Pick out and copy each line below that contains the string "Open". Only matches with the same uppercase and lowercase letters count.

____ PROVIDED MATERIAL

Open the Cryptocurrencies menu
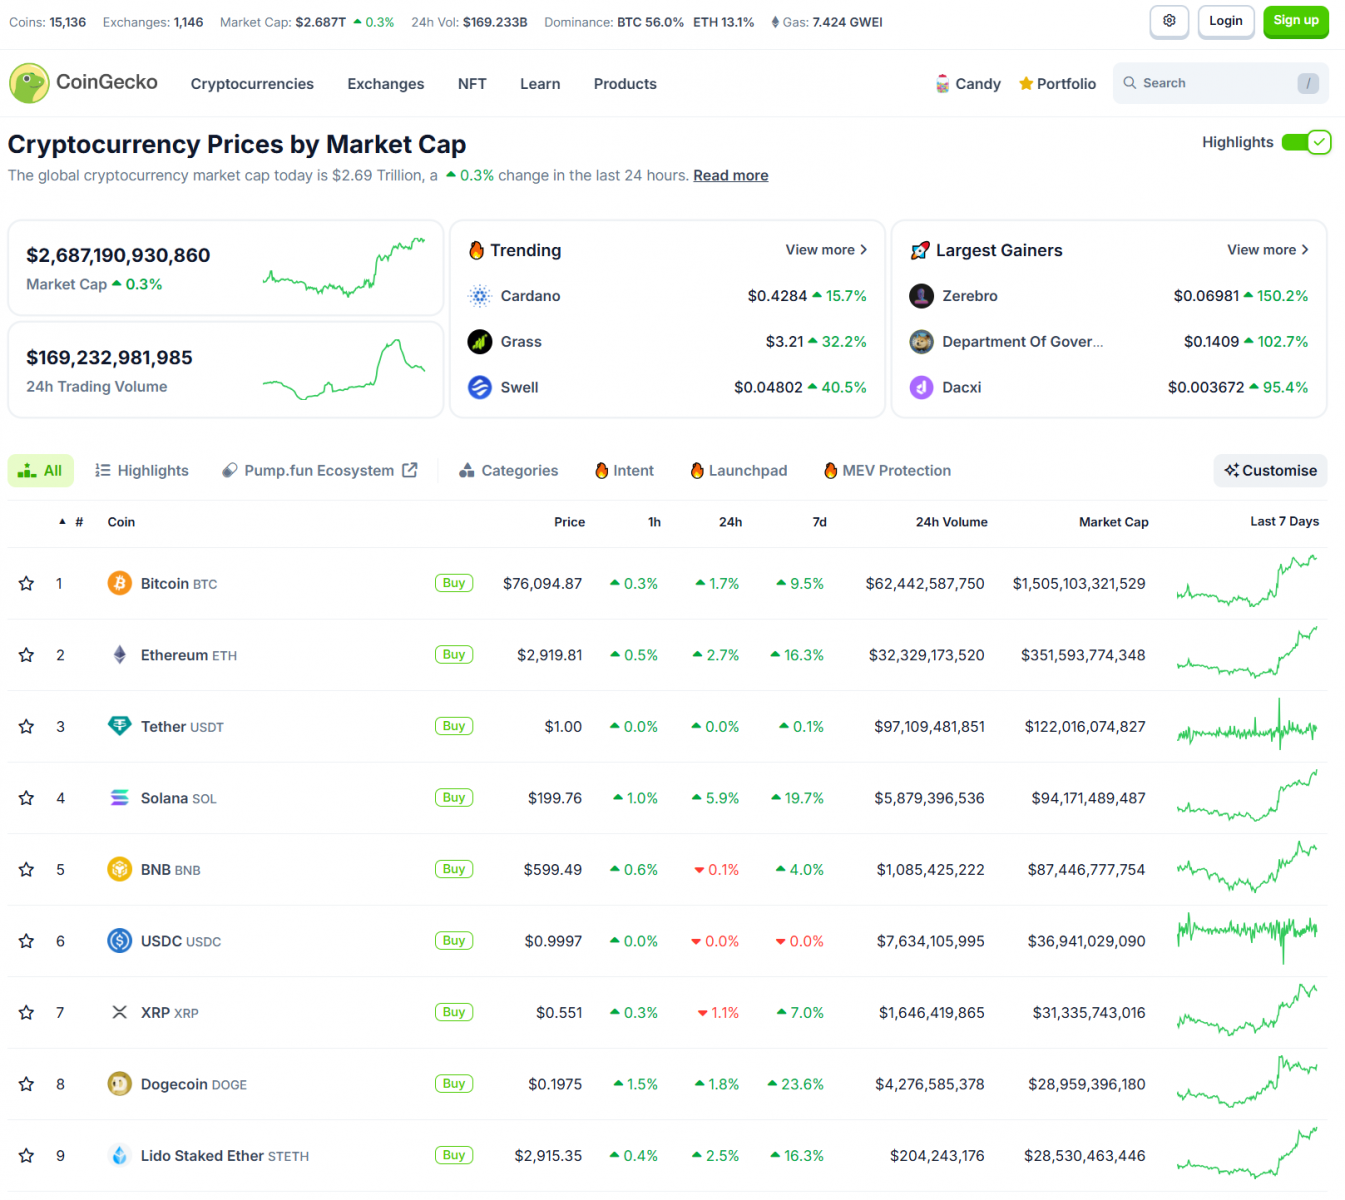This screenshot has height=1200, width=1345. tap(252, 84)

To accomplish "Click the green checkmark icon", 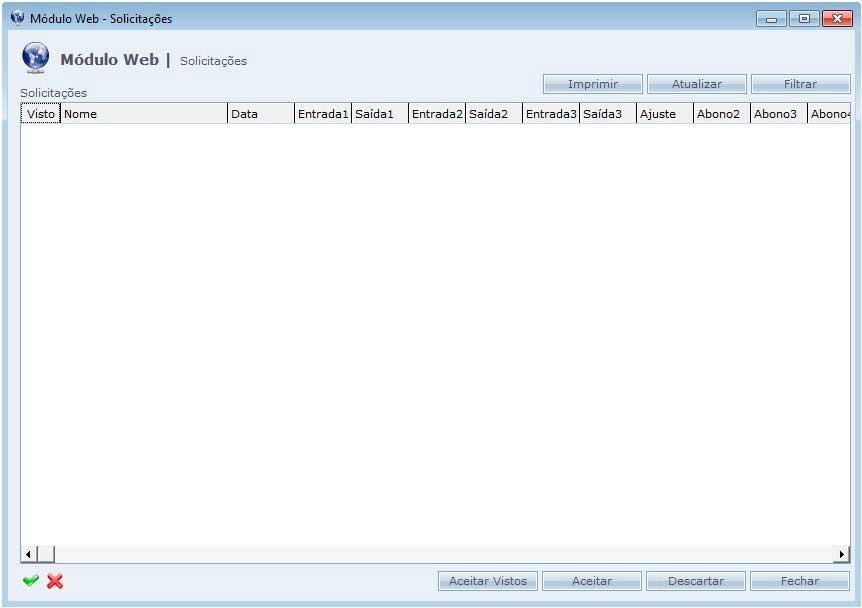I will (x=31, y=581).
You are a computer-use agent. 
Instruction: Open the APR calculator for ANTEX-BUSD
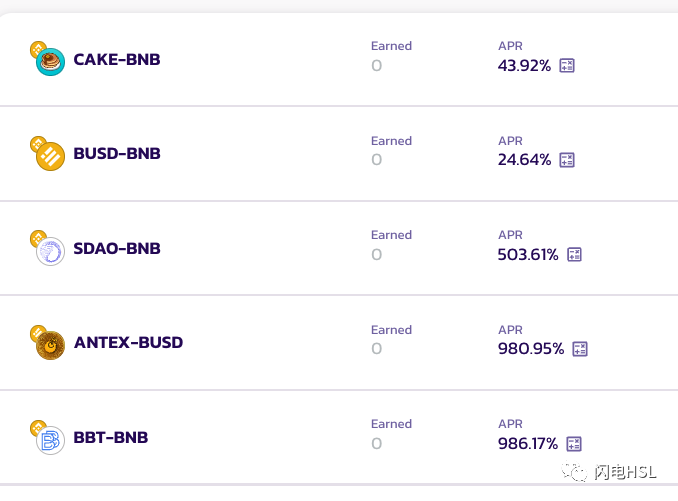pos(580,349)

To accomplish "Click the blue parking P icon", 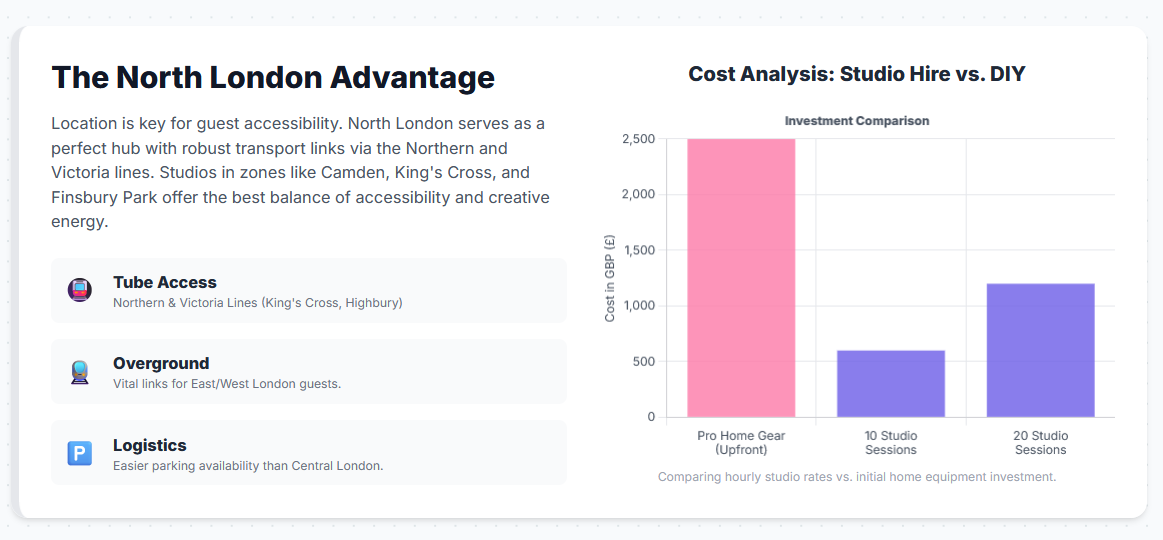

________

## RESPONSE
Open the Cryptocurrencies menu
Instruction: Open the APR calculator for ANTEX-BUSD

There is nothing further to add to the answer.